### RECORDED DATA:
%%
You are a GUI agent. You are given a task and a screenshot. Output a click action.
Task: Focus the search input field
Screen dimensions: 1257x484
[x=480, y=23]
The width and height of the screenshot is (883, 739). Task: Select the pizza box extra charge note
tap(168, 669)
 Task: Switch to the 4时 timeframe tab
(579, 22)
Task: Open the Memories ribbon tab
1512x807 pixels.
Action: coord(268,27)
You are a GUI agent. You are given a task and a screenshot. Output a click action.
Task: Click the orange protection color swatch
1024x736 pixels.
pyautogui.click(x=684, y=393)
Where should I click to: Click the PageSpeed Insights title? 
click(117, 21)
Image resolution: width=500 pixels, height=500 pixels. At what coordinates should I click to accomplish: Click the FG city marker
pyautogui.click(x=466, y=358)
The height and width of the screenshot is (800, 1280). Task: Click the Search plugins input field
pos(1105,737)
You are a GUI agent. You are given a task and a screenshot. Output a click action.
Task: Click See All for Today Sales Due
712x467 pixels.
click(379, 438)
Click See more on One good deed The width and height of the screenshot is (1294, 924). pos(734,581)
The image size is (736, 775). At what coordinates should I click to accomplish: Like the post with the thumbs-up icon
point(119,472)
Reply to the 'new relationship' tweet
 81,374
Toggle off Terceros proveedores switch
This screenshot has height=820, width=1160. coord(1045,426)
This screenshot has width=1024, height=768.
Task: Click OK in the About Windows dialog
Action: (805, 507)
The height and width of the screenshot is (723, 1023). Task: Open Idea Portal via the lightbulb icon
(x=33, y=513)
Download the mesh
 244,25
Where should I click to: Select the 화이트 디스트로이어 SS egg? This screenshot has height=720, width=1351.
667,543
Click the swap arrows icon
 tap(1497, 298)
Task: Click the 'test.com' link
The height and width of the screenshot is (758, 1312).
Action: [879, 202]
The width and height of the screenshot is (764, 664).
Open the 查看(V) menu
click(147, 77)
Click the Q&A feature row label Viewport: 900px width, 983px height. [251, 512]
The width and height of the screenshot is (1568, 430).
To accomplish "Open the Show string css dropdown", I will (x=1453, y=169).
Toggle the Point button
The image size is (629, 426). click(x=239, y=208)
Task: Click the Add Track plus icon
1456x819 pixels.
%%
### DIRECTION:
Copy the rows between the line containing "The height and width of the screenshot is (723, 1023)." and the line containing "Click the Q&A", inclusive, reproducing each line verbatim.

### TASK SOLUTION:
The height and width of the screenshot is (723, 1023). Task: Open Idea Portal via the lightbulb icon
(x=33, y=513)
Download the mesh
 244,25
Where should I click to: Select the 화이트 디스트로이어 SS egg? This screenshot has height=720, width=1351.
667,543
Click the swap arrows icon
 tap(1497, 298)
Task: Click the 'test.com' link
The height and width of the screenshot is (758, 1312).
Action: [879, 202]
The width and height of the screenshot is (764, 664).
Open the 查看(V) menu
click(147, 77)
Click the Q&A feature row label Viewport: 900px width, 983px height. [251, 512]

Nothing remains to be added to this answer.